- Provided data
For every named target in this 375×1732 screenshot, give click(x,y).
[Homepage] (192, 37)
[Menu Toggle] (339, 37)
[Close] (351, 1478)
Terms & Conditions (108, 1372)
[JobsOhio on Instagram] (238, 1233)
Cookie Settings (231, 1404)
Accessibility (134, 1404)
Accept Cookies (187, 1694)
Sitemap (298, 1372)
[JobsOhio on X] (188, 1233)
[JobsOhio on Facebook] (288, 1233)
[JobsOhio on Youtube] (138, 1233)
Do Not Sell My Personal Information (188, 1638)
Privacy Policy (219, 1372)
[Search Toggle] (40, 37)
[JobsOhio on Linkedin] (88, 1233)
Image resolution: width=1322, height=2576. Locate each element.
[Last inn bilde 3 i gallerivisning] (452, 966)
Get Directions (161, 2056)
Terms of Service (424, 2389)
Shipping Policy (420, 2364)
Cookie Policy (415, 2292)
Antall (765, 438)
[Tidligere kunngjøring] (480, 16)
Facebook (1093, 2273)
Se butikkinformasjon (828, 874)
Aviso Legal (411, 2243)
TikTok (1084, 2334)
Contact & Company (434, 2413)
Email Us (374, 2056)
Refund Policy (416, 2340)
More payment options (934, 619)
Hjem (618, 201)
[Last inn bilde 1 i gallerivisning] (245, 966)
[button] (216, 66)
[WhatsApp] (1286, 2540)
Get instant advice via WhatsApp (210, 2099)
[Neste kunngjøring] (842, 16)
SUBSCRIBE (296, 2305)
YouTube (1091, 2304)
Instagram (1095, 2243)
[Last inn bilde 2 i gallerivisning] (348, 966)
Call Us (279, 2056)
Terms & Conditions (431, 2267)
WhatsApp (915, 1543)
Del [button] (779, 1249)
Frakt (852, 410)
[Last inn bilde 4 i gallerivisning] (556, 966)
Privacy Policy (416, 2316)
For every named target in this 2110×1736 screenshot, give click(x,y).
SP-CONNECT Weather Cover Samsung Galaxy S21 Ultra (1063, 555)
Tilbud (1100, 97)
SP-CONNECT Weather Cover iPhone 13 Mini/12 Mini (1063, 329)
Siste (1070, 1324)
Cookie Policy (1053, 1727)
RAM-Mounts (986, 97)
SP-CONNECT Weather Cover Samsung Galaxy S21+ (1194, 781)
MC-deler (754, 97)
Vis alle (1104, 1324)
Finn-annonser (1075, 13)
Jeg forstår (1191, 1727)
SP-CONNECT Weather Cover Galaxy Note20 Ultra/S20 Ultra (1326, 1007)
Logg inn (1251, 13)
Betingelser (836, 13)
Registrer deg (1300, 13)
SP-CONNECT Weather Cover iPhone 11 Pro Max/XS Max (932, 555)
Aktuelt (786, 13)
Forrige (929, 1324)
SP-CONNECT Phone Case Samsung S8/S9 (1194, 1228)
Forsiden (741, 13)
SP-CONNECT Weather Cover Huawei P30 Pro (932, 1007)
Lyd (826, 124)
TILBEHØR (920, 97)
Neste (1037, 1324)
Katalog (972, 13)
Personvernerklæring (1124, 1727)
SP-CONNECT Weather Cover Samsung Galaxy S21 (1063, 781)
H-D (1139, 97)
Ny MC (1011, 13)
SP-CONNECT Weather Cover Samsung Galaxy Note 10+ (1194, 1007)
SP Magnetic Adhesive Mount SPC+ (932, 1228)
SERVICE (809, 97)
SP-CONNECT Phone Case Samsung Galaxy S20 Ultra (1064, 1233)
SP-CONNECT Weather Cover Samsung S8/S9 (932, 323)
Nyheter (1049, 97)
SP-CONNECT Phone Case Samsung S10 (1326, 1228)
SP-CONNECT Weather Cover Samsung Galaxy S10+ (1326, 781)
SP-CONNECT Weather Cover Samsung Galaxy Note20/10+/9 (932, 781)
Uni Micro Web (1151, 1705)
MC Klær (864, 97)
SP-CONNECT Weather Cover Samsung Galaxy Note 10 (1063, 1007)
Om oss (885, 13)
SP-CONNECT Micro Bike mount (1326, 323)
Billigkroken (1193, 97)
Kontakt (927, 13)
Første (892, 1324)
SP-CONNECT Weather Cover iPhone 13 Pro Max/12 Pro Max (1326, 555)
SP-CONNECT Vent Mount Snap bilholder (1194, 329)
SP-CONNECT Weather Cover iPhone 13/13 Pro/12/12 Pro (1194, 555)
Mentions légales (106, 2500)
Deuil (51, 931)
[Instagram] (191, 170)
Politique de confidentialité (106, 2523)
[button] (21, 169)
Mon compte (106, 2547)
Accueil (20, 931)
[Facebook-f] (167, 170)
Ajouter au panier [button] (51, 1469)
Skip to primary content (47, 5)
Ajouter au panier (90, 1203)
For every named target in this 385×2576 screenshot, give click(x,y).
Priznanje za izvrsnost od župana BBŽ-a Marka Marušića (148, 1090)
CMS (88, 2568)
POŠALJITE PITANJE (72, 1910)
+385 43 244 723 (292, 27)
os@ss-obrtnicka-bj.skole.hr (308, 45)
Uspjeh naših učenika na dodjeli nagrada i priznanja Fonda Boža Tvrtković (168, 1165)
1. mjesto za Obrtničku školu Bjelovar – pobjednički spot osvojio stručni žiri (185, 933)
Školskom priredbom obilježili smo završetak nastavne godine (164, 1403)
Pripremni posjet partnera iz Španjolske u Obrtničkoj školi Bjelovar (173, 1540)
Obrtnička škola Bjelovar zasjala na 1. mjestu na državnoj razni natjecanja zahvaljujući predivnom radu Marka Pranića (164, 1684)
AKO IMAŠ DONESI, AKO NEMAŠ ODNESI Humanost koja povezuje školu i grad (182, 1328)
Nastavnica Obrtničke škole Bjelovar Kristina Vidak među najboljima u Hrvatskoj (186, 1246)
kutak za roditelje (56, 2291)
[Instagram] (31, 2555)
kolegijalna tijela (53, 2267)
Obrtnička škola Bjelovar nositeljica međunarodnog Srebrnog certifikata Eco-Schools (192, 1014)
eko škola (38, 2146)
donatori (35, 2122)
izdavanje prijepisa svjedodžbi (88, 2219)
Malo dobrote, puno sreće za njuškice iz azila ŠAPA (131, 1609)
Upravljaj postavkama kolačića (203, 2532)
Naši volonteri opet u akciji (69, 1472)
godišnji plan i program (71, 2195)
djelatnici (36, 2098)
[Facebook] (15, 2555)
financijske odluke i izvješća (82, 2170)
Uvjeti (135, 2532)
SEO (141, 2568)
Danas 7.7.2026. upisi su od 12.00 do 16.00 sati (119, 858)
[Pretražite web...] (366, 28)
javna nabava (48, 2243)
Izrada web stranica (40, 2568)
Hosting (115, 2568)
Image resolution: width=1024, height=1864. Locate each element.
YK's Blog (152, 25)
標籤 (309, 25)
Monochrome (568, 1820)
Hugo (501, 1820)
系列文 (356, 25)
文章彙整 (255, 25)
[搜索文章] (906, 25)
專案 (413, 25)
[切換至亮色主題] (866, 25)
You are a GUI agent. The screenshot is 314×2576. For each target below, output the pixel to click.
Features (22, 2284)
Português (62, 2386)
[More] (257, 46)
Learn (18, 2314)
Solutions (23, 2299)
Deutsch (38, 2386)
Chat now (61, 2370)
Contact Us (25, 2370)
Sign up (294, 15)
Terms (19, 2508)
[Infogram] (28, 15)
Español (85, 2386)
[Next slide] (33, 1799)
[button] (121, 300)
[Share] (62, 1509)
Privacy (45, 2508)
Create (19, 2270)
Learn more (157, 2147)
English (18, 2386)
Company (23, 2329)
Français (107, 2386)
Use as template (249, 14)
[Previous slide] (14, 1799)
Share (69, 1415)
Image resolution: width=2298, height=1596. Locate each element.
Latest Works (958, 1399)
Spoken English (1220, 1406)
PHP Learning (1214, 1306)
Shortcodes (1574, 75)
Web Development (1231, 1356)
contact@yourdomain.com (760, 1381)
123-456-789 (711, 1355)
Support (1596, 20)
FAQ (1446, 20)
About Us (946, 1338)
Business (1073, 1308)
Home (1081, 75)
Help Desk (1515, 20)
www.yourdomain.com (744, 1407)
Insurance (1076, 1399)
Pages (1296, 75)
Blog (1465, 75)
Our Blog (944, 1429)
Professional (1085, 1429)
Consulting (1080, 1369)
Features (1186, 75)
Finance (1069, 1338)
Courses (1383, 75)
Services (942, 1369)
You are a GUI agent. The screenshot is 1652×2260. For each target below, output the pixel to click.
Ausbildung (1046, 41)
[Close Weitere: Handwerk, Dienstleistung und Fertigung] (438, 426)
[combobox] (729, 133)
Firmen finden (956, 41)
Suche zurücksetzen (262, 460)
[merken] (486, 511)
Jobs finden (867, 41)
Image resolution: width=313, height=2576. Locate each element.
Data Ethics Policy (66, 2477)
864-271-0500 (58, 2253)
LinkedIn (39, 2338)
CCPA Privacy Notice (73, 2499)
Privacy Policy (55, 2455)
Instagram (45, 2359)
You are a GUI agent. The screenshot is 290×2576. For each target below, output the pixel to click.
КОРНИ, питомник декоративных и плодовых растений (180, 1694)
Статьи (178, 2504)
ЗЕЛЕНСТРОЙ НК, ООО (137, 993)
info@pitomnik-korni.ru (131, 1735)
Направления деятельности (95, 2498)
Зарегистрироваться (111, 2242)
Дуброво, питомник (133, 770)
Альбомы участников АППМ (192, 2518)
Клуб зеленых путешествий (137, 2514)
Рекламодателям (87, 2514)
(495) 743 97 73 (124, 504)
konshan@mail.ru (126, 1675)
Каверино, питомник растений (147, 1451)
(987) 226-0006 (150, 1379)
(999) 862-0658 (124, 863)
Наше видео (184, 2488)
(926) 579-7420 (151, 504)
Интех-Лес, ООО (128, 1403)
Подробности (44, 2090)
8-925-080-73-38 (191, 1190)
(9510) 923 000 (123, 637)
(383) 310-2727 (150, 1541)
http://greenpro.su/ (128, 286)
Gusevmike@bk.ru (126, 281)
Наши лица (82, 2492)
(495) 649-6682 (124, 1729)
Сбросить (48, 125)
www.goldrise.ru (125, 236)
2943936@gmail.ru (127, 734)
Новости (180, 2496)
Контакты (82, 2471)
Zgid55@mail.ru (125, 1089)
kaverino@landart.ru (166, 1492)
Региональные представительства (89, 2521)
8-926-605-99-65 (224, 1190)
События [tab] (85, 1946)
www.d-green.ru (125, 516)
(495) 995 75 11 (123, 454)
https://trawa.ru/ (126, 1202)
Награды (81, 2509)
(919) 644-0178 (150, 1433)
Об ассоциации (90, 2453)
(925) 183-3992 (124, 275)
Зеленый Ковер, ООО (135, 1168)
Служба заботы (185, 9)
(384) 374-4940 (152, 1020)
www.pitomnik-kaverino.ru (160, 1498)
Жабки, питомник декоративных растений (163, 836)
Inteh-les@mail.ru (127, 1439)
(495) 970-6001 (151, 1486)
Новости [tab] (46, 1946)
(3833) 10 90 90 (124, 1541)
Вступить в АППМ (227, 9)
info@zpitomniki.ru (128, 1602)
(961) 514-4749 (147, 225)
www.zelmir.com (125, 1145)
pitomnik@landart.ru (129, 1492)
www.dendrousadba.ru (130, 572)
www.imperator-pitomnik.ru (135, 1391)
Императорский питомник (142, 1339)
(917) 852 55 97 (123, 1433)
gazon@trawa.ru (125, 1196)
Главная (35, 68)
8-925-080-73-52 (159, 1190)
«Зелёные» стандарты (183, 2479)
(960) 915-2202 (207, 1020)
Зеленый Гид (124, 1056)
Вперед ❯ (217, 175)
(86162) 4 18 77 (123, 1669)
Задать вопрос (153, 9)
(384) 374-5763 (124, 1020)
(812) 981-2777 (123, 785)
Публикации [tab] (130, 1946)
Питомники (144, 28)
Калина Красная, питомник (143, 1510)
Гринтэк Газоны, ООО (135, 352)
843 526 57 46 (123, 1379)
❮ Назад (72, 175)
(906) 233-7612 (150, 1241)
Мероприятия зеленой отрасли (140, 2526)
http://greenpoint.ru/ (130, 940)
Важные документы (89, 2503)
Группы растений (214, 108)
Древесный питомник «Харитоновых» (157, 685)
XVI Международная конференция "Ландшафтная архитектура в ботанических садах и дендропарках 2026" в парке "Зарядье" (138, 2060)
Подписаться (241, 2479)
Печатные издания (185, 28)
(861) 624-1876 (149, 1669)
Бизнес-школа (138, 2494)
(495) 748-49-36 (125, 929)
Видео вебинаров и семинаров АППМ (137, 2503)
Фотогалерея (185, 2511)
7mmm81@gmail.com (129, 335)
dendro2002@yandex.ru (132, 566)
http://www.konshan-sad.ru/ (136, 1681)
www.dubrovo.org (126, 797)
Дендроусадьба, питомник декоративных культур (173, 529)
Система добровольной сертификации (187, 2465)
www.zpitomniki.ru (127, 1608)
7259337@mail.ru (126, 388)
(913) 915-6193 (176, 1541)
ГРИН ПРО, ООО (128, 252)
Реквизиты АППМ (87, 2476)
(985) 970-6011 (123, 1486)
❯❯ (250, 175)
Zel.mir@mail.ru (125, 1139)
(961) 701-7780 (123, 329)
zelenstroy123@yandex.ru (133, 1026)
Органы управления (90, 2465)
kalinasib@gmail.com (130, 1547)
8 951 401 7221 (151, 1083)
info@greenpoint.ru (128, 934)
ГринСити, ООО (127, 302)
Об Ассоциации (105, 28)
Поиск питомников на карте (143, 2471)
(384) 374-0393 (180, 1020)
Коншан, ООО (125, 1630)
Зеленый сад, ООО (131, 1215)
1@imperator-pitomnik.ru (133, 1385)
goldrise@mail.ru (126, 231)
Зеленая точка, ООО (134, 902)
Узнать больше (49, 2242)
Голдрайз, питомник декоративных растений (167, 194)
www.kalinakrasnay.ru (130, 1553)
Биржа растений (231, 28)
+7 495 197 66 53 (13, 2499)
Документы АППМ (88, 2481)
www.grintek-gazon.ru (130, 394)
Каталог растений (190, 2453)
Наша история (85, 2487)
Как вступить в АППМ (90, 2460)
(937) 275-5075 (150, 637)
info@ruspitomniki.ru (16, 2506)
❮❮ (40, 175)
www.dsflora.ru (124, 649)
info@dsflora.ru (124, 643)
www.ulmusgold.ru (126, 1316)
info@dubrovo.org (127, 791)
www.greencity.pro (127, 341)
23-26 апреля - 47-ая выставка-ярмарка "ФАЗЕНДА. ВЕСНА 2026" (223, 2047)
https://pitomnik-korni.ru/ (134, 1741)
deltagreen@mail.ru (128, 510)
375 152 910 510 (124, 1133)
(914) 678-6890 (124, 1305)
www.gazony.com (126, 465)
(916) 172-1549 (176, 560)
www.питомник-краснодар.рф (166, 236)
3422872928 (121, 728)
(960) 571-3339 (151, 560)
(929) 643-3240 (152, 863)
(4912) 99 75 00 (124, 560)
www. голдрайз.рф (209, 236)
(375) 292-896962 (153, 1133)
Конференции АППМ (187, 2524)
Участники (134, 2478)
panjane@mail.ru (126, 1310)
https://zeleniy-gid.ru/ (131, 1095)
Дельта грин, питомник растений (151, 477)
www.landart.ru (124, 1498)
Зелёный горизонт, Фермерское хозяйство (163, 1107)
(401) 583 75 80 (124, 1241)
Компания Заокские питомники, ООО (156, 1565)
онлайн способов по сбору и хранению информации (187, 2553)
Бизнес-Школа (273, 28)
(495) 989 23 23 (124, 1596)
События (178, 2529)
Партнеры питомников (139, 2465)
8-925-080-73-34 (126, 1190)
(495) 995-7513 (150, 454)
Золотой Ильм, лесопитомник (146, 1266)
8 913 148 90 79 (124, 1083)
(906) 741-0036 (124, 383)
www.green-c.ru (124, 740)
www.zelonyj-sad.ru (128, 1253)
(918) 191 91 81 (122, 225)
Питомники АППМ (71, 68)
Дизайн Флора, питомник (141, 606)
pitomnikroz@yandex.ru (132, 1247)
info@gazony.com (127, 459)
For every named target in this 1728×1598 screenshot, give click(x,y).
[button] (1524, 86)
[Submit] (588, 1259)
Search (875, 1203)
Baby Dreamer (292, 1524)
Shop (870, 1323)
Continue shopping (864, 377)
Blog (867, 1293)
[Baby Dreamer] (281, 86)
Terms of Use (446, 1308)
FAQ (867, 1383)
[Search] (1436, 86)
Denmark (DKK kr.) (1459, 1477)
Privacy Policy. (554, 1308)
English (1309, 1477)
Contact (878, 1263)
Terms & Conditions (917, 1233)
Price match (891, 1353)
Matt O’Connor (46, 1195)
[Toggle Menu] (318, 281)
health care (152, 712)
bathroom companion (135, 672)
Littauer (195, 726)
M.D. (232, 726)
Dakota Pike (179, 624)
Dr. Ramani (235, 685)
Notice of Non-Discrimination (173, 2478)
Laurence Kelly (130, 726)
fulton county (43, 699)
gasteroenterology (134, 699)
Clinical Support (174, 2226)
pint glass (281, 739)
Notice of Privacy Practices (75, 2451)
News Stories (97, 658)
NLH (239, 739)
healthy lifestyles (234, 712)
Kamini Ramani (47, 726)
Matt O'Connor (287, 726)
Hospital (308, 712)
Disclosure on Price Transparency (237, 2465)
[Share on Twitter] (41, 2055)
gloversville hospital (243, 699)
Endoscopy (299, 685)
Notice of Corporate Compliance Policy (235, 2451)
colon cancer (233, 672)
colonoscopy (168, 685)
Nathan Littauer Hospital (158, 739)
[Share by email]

- Assigned task
Only one stretch of the records above is wanted: the lines between the one holding "Об ассоциации (90, 2453)" and the one holding "(495) 970-6001 (151, 1486)", inclusive, reproduced exactly.

- Solution for this problem
Об ассоциации (90, 2453)
(925) 183-3992 (124, 275)
Зеленый Ковер, ООО (135, 1168)
Служба заботы (185, 9)
(384) 374-4940 (152, 1020)
www.pitomnik-kaverino.ru (160, 1498)
Жабки, питомник декоративных растений (163, 836)
Inteh-les@mail.ru (127, 1439)
(495) 970-6001 (151, 1486)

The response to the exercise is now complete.